Your objective: Locate the line containing "Instruction: Open 配送方法について option" in the entries below, then retype it and every later line exactly, leaving out pictures.

Input records:
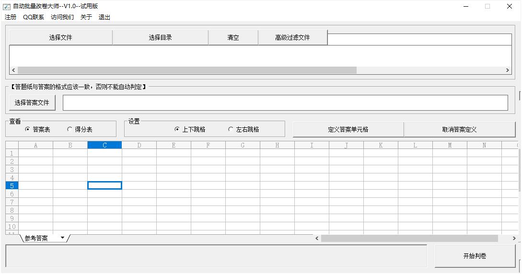
Task: Click left arrow of file list scrollbar
Action: [13, 70]
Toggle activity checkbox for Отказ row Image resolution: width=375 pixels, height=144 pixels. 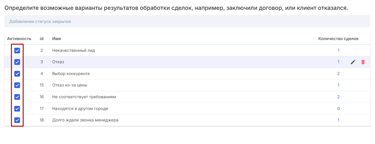(x=17, y=62)
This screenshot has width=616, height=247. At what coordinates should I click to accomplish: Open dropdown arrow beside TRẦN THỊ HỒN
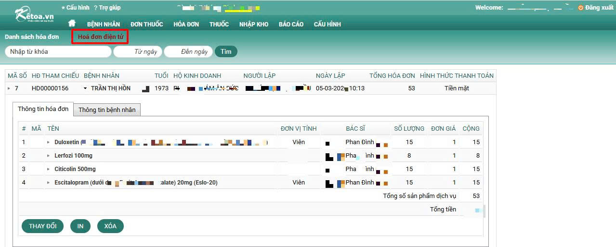85,88
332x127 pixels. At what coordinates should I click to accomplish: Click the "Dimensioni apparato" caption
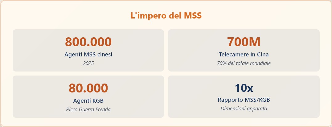click(244, 109)
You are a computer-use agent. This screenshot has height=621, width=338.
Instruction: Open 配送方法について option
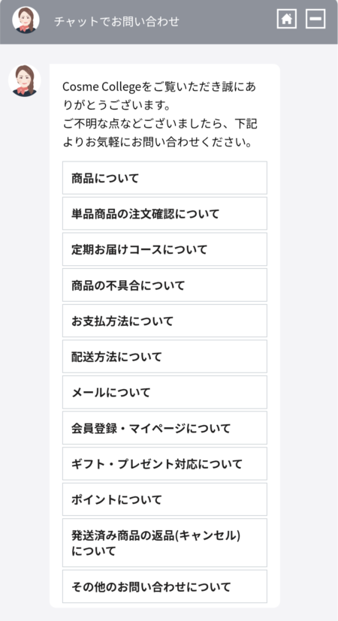tap(164, 357)
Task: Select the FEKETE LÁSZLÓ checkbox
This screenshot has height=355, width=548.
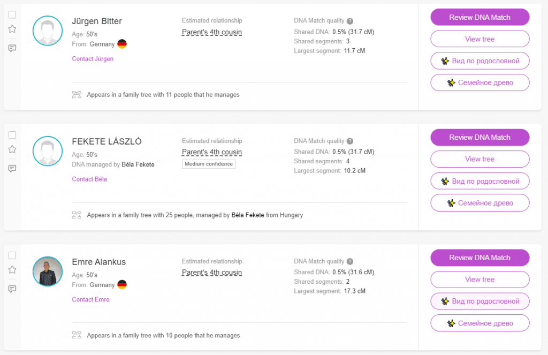Action: (x=12, y=135)
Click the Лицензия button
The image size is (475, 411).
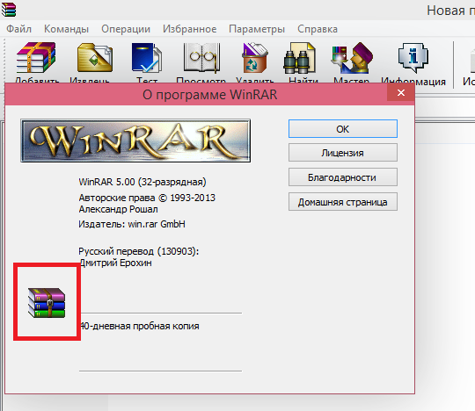point(343,153)
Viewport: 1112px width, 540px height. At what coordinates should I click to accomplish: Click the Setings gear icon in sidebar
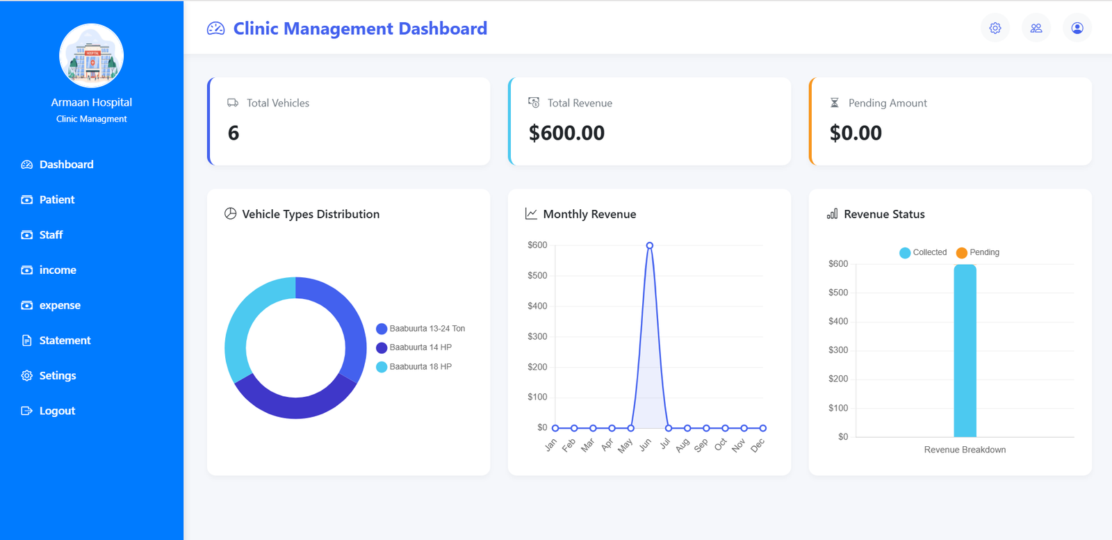point(27,376)
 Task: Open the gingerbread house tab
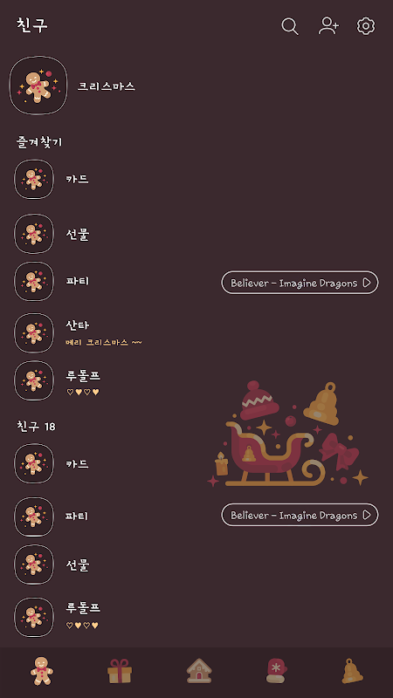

Solution to the problem:
Instruction: Open 配送方法について option
tap(164, 357)
Task: Select the FEKETE LÁSZLÓ checkbox
This screenshot has height=355, width=548.
Action: (x=12, y=135)
Click the Лицензия button
The image size is (475, 411).
point(343,153)
Viewport: 1112px width, 540px height. At what coordinates should I click to accomplish: Click the Setings gear icon in sidebar
point(27,376)
 Task: Open the gingerbread house tab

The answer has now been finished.